* EXERCISE BRIEF: Copy the records below word for word, leaving out the pictures.

* STORED DATA:
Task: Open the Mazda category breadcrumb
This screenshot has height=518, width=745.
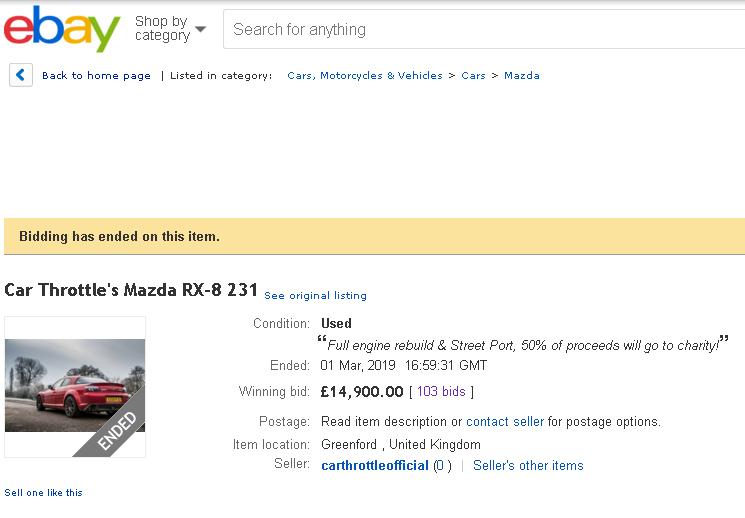Action: pyautogui.click(x=522, y=76)
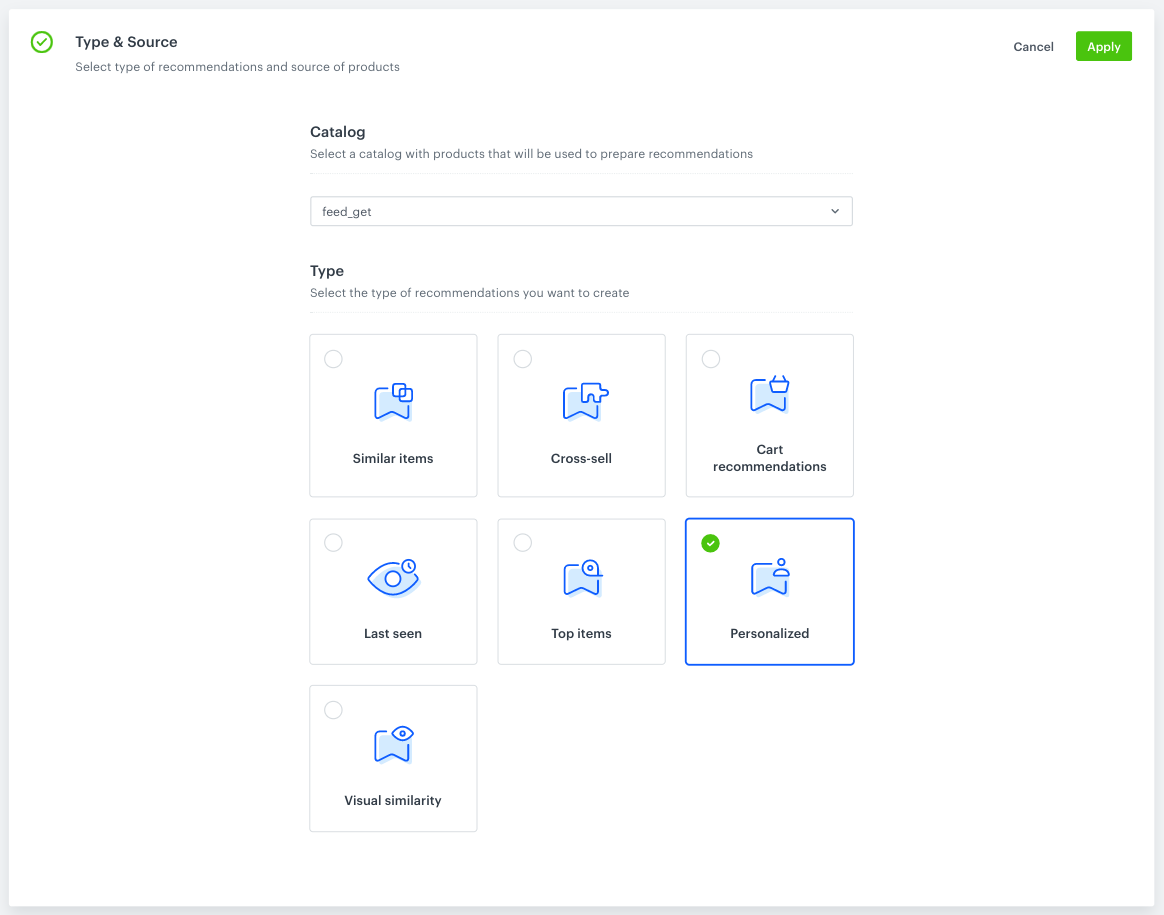Click the Last seen eye icon
The image size is (1164, 915).
pyautogui.click(x=393, y=577)
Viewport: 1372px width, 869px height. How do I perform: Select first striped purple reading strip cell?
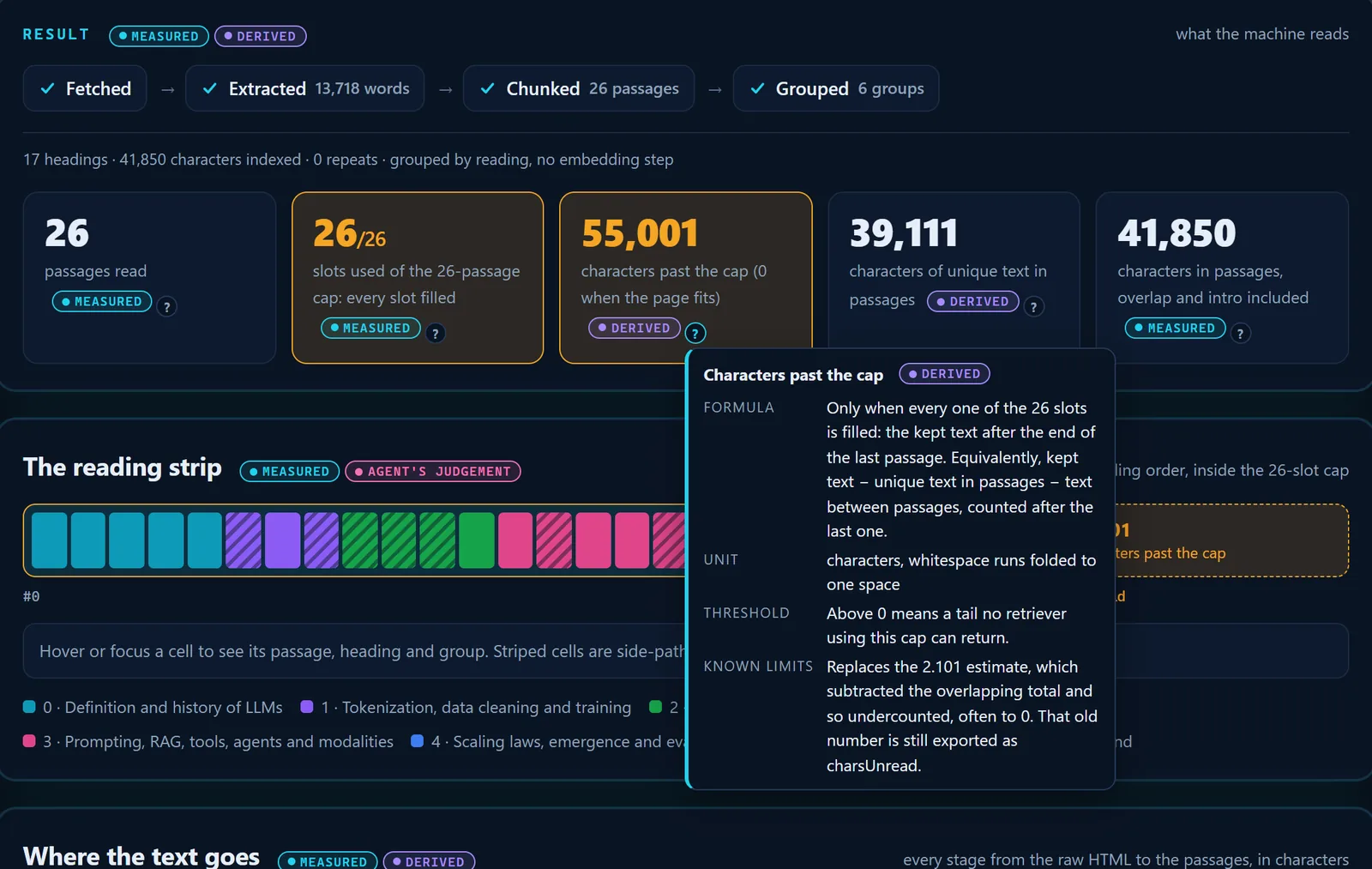[244, 540]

* EXERCISE RESPONSE:
Task: Open the Mazda category breadcrumb
This screenshot has height=518, width=745.
Action: pyautogui.click(x=522, y=76)
Click the Last seen eye icon
The image size is (1164, 915).
pyautogui.click(x=393, y=577)
Viewport: 1372px width, 869px height. How do I perform: Select first striped purple reading strip cell?
[244, 540]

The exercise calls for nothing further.